1. Probaremos con perdida logarítmica, matriz de confusión, curvas ROC y precisión-exhaustividad
2. Checaremos calibración de las probabilidades obtenidas

In [None]:
from sklearn.metrics import log_loss
from sklearn.metrics import classification_report
from sklearn.metrics import confusion_matrix
from sklearn.metrics import roc_curve
from sklearn.metrics import roc_auc_score
from sklearn.metrics import precision_recall_curve
from sklearn.metrics import average_precision_score

# preprocesar
X_pr, y_pr = preprocesar_caravan(caravan, "test", columnas)
X_pr_esc = escalador_ajustado.transform(X_pr)
# calcular probabilidades
probas  = reg_caravan_ajuste.predict_proba(X_pr_esc)
# calcular pérdida
log_perdida = log_loss(y_pr, probas[:, 1])
log_perdida.round(3)

In [None]:
confusion_matrix(y_pr, reg_caravan_ajuste.predict(X_pr_esc))

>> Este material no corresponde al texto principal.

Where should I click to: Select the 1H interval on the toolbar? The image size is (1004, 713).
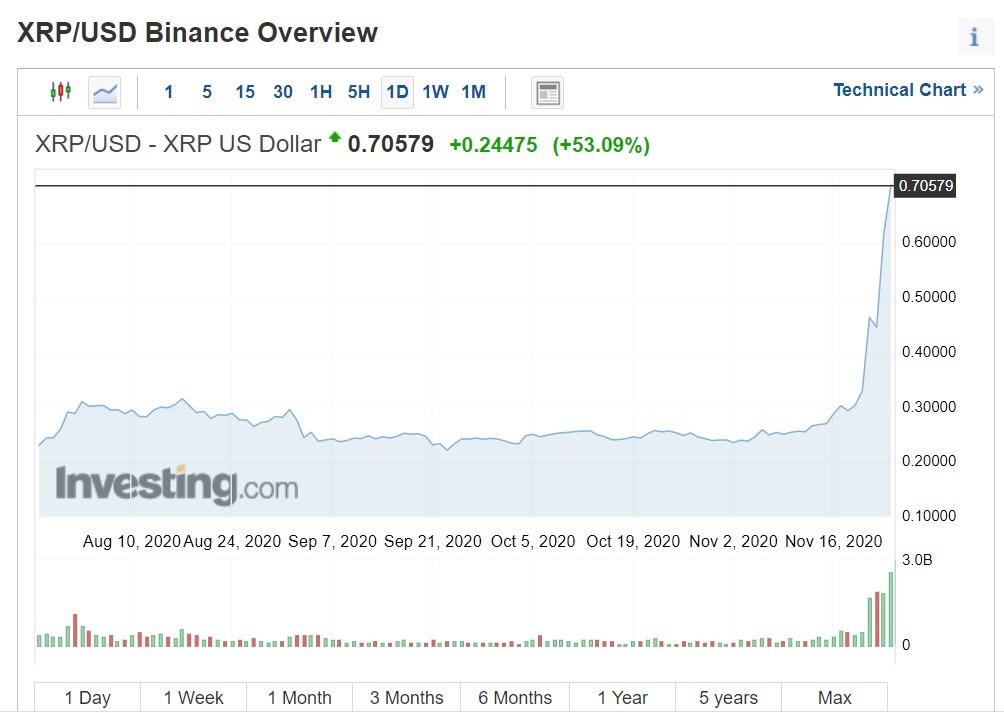tap(320, 91)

Nota que parece que nuestro modelo casi no hace predicciones positivas. Pero esto es usando un punto de corte de 0.5. Sin embargo, la curva ROC indica que estamos capturando información valiosa acerca de la compra del producto. Podemos buscar otros puntos de cortes que puedan ser valiosos para tomar decisiones (por ejemplo, sensibilidad 50% a una tasa de falsos positivos de 0.25)

In [None]:

tfp, tvp, cortes = roc_curve(y_pr, probas[:,1])
datos_roc = pd.DataFrame({"tfp":tfp, "tvp":tvp, "corte":cortes})
print("AUC:", roc_auc_score(y_pr, probas[:,1]).round(3))
(ggplot(datos_roc, aes("tfp", "tvp")) 
  + geom_step(size=1.5)
  + geom_abline(slope=1, intercept=0)
  + xlab("Tasa de falsos positivos") + ylab("Sensibilidad"))


In [None]:
prop_positivo = 348/(5474+ 348)
print("Proporción positivos: ", round(prop_positivo,2))
prec, rec, cortes = precision_recall_curve(y_pr, probas[:,1])
datos_prc = pd.DataFrame({"Precision":prec[5:-5], "Exhaustividad":rec[5:-5]})
print("Precisión promedio:", average_precision_score(y_pr, probas[:,1]).round(3))
(ggplot(datos_prc, aes("Exhaustividad", "Precision")) 
  + geom_point(size=1.5)
  + geom_hline(yintercept = 348/(5474+ 348))
  + scale_y_continuous(breaks = np.linspace(0.1, 0.8, 8))
)
 

Ahora checamos la calibración de las proabilidades obtenidas

In [None]:
from sklearn.calibration import calibration_curve
num_cubetas = 20
prop_positivos, pred_media_cubeta = calibration_curve(y_pr, probas[:, 1],  
  n_bins = num_cubetas, strategy = "quantile")
curva_cal = pd.DataFrame({"prediccion":pred_media_cubeta, "prop_pos":prop_positivos})
curva_cal

In [None]:
n_cubeta = round(len(y_pr) / num_cubetas)
n_cubeta
curva_cal["ee"] = np.sqrt(curva_cal["prop_pos"]*( 1 - curva_cal["prop_pos"]) / n_cubeta)
curva_cal["min"] = curva_cal["prop_pos"] - 2 * curva_cal["ee"]
curva_cal["max"] = curva_cal["prop_pos"] + 2 * curva_cal["ee"]
(ggplot(curva_cal, aes("prediccion", "prop_positivos", ymin="min", ymax="max"))
  + geom_abline(slope=1, intercept=0)
  + geom_point(color = "red")
  + geom_linerange())